(Problem details): Copy out the records from the line with "You are a GUI" down to the line with "(x=446, y=1016)", swapping "battery capacity" for "charge capacity" and changing nothing else.

+++ Record set

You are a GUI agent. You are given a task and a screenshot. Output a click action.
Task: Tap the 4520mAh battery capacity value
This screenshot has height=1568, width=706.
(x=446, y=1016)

++++++
+++ Record set

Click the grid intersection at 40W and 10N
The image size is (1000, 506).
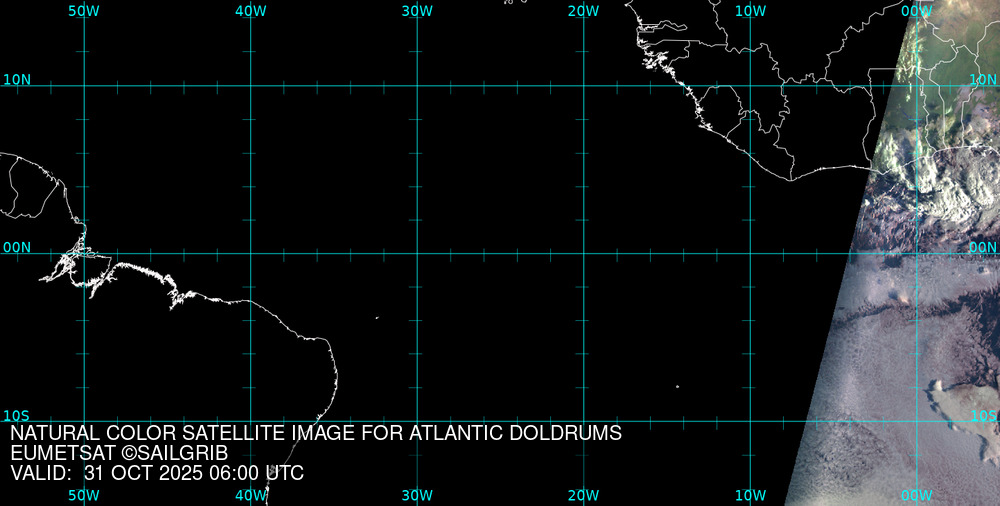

++++++

(Full solution):
You are a GUI agent. You are given a task and a screenshot. Output a click action.
Task: Tap the 4520mAh charge capacity value
This screenshot has height=1568, width=706.
(x=446, y=1016)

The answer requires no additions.